Task to complete ::
Set down the records below in full, exactly as they read.

Top of Dataset extract

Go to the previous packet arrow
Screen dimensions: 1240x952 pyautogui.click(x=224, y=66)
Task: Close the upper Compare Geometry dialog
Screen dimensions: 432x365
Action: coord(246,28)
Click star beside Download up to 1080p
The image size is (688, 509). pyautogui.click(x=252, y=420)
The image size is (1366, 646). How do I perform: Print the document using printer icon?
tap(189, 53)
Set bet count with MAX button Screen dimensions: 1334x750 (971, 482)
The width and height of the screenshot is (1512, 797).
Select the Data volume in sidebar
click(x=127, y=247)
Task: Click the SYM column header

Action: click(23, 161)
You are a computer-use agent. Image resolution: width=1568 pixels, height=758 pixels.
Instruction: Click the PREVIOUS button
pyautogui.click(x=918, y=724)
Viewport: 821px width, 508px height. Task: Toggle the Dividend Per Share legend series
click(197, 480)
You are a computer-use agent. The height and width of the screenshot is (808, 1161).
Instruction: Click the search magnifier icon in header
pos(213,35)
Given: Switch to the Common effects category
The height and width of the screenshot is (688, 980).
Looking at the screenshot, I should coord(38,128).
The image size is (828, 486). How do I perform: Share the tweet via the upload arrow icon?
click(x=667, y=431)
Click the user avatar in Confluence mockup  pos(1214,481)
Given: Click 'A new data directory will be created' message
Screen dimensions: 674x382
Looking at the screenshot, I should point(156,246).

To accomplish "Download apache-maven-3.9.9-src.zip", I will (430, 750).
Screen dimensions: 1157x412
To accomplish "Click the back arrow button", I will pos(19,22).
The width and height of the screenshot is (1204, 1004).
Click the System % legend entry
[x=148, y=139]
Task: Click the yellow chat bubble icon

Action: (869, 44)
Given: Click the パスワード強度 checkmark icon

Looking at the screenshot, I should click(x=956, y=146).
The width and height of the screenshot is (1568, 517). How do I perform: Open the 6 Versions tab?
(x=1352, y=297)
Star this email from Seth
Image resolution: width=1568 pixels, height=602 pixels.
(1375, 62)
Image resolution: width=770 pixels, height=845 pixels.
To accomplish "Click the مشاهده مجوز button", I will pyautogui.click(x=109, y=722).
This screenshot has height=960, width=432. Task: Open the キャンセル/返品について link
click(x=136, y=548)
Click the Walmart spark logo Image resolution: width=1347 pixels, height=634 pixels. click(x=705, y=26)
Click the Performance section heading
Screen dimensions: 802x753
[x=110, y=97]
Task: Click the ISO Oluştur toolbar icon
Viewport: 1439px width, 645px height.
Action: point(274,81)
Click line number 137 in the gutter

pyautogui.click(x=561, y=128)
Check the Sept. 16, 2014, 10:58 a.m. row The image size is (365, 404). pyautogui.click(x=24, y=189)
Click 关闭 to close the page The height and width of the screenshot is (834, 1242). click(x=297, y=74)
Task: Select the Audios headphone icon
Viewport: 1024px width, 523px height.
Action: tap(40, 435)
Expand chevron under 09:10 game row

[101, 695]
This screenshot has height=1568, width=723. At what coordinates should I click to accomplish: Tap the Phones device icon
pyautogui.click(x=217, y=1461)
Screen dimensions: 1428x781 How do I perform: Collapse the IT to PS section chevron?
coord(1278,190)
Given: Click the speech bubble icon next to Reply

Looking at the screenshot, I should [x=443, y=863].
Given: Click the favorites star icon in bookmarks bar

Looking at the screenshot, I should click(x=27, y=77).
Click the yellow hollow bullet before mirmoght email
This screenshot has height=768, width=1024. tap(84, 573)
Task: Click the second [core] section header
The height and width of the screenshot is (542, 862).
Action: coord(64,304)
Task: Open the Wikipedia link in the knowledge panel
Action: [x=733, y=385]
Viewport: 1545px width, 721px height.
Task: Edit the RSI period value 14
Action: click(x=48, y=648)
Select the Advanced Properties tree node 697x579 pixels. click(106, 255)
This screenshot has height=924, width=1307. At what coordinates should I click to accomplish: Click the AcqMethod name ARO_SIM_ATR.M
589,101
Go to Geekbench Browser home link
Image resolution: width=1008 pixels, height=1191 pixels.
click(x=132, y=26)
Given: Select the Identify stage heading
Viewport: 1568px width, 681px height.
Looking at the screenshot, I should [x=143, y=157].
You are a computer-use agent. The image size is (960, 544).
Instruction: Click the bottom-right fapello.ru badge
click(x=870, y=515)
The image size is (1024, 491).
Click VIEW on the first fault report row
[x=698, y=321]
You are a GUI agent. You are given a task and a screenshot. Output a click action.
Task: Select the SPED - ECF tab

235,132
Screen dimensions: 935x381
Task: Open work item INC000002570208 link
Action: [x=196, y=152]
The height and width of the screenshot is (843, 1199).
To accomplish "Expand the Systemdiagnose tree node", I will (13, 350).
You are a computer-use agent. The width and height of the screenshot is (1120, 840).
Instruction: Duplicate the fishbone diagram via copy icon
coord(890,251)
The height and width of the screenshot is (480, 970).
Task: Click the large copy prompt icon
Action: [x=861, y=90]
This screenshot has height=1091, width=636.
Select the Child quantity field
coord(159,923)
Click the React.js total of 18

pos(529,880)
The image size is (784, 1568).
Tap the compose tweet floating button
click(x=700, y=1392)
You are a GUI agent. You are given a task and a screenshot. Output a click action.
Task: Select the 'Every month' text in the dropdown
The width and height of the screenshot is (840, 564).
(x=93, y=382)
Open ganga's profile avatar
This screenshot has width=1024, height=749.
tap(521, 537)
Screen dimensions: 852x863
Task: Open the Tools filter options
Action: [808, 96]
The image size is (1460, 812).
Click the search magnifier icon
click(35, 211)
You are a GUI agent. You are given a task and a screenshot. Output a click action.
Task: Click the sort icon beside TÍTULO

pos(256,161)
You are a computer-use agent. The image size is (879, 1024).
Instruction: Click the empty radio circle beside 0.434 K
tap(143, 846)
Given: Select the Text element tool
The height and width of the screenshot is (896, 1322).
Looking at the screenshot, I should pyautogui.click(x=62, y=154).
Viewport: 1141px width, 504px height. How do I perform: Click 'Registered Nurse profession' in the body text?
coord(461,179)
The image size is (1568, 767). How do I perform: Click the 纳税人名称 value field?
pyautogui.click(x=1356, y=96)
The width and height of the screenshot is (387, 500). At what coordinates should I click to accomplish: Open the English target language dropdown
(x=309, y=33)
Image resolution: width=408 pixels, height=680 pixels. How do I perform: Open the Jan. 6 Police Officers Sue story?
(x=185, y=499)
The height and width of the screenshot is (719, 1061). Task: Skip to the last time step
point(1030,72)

Bottom of Dataset extract

Response to this task ::
Go to the previous packet arrow
Screen dimensions: 1240x952 pyautogui.click(x=224, y=66)
Task: Close the upper Compare Geometry dialog
Screen dimensions: 432x365
Action: coord(246,28)
Click star beside Download up to 1080p
The image size is (688, 509). pyautogui.click(x=252, y=420)
The image size is (1366, 646). How do I perform: Print the document using printer icon?
tap(189, 53)
Set bet count with MAX button Screen dimensions: 1334x750 (971, 482)
The width and height of the screenshot is (1512, 797).
Select the Data volume in sidebar
click(x=127, y=247)
Task: Click the SYM column header

Action: click(23, 161)
You are a computer-use agent. Image resolution: width=1568 pixels, height=758 pixels.
Instruction: Click the PREVIOUS button
pyautogui.click(x=918, y=724)
Viewport: 821px width, 508px height. Task: Toggle the Dividend Per Share legend series
click(197, 480)
You are a computer-use agent. The height and width of the screenshot is (808, 1161).
Instruction: Click the search magnifier icon in header
pos(213,35)
Given: Switch to the Common effects category
The height and width of the screenshot is (688, 980).
Looking at the screenshot, I should coord(38,128).
The image size is (828, 486). How do I perform: Share the tweet via the upload arrow icon?
click(x=667, y=431)
Click the user avatar in Confluence mockup  pos(1214,481)
Given: Click 'A new data directory will be created' message
Screen dimensions: 674x382
Looking at the screenshot, I should point(156,246).

To accomplish "Download apache-maven-3.9.9-src.zip", I will (430, 750).
Screen dimensions: 1157x412
To accomplish "Click the back arrow button", I will pos(19,22).
The width and height of the screenshot is (1204, 1004).
Click the System % legend entry
[x=148, y=139]
Task: Click the yellow chat bubble icon

Action: (869, 44)
Given: Click the パスワード強度 checkmark icon

Looking at the screenshot, I should click(x=956, y=146).
The width and height of the screenshot is (1568, 517). How do I perform: Open the 6 Versions tab?
(x=1352, y=297)
Star this email from Seth
Image resolution: width=1568 pixels, height=602 pixels.
(1375, 62)
Image resolution: width=770 pixels, height=845 pixels.
To accomplish "Click the مشاهده مجوز button", I will pyautogui.click(x=109, y=722).
This screenshot has height=960, width=432. Task: Open the キャンセル/返品について link
click(x=136, y=548)
Click the Walmart spark logo Image resolution: width=1347 pixels, height=634 pixels. click(x=705, y=26)
Click the Performance section heading
Screen dimensions: 802x753
[x=110, y=97]
Task: Click the ISO Oluştur toolbar icon
Viewport: 1439px width, 645px height.
Action: point(274,81)
Click line number 137 in the gutter

pyautogui.click(x=561, y=128)
Check the Sept. 16, 2014, 10:58 a.m. row The image size is (365, 404). pyautogui.click(x=24, y=189)
Click 关闭 to close the page The height and width of the screenshot is (834, 1242). click(x=297, y=74)
Task: Select the Audios headphone icon
Viewport: 1024px width, 523px height.
Action: tap(40, 435)
Expand chevron under 09:10 game row

[101, 695]
This screenshot has height=1568, width=723. At what coordinates should I click to accomplish: Tap the Phones device icon
pyautogui.click(x=217, y=1461)
Screen dimensions: 1428x781 How do I perform: Collapse the IT to PS section chevron?
coord(1278,190)
Given: Click the speech bubble icon next to Reply

Looking at the screenshot, I should [x=443, y=863].
Given: Click the favorites star icon in bookmarks bar

Looking at the screenshot, I should click(x=27, y=77).
Click the yellow hollow bullet before mirmoght email
This screenshot has height=768, width=1024. tap(84, 573)
Task: Click the second [core] section header
The height and width of the screenshot is (542, 862).
Action: coord(64,304)
Task: Open the Wikipedia link in the knowledge panel
Action: [x=733, y=385]
Viewport: 1545px width, 721px height.
Task: Edit the RSI period value 14
Action: click(x=48, y=648)
Select the Advanced Properties tree node 697x579 pixels. click(106, 255)
This screenshot has height=924, width=1307. At what coordinates should I click to accomplish: Click the AcqMethod name ARO_SIM_ATR.M
589,101
Go to Geekbench Browser home link
Image resolution: width=1008 pixels, height=1191 pixels.
click(x=132, y=26)
Given: Select the Identify stage heading
Viewport: 1568px width, 681px height.
Looking at the screenshot, I should [x=143, y=157].
You are a computer-use agent. The image size is (960, 544).
Instruction: Click the bottom-right fapello.ru badge
click(x=870, y=515)
The image size is (1024, 491).
Click VIEW on the first fault report row
[x=698, y=321]
You are a GUI agent. You are given a task and a screenshot. Output a click action.
Task: Select the SPED - ECF tab

235,132
Screen dimensions: 935x381
Task: Open work item INC000002570208 link
Action: [x=196, y=152]
The height and width of the screenshot is (843, 1199).
To accomplish "Expand the Systemdiagnose tree node", I will (13, 350).
You are a computer-use agent. The width and height of the screenshot is (1120, 840).
Instruction: Duplicate the fishbone diagram via copy icon
coord(890,251)
The height and width of the screenshot is (480, 970).
Task: Click the large copy prompt icon
Action: [x=861, y=90]
This screenshot has height=1091, width=636.
Select the Child quantity field
coord(159,923)
Click the React.js total of 18

pos(529,880)
The image size is (784, 1568).
Tap the compose tweet floating button
click(x=700, y=1392)
You are a GUI agent. You are given a task and a screenshot. Output a click action.
Task: Select the 'Every month' text in the dropdown
The width and height of the screenshot is (840, 564).
(x=93, y=382)
Open ganga's profile avatar
This screenshot has width=1024, height=749.
tap(521, 537)
Screen dimensions: 852x863
Task: Open the Tools filter options
Action: [808, 96]
The image size is (1460, 812).
Click the search magnifier icon
click(35, 211)
You are a GUI agent. You are given a task and a screenshot. Output a click action.
Task: Click the sort icon beside TÍTULO

pos(256,161)
You are a computer-use agent. The image size is (879, 1024).
Instruction: Click the empty radio circle beside 0.434 K
tap(143, 846)
Given: Select the Text element tool
The height and width of the screenshot is (896, 1322).
Looking at the screenshot, I should pyautogui.click(x=62, y=154).
Viewport: 1141px width, 504px height. How do I perform: Click 'Registered Nurse profession' in the body text?
coord(461,179)
The image size is (1568, 767). How do I perform: Click the 纳税人名称 value field?
pyautogui.click(x=1356, y=96)
The width and height of the screenshot is (387, 500). At what coordinates should I click to accomplish: Open the English target language dropdown
(x=309, y=33)
Image resolution: width=408 pixels, height=680 pixels. How do I perform: Open the Jan. 6 Police Officers Sue story?
(x=185, y=499)
The height and width of the screenshot is (719, 1061). Task: Skip to the last time step
point(1030,72)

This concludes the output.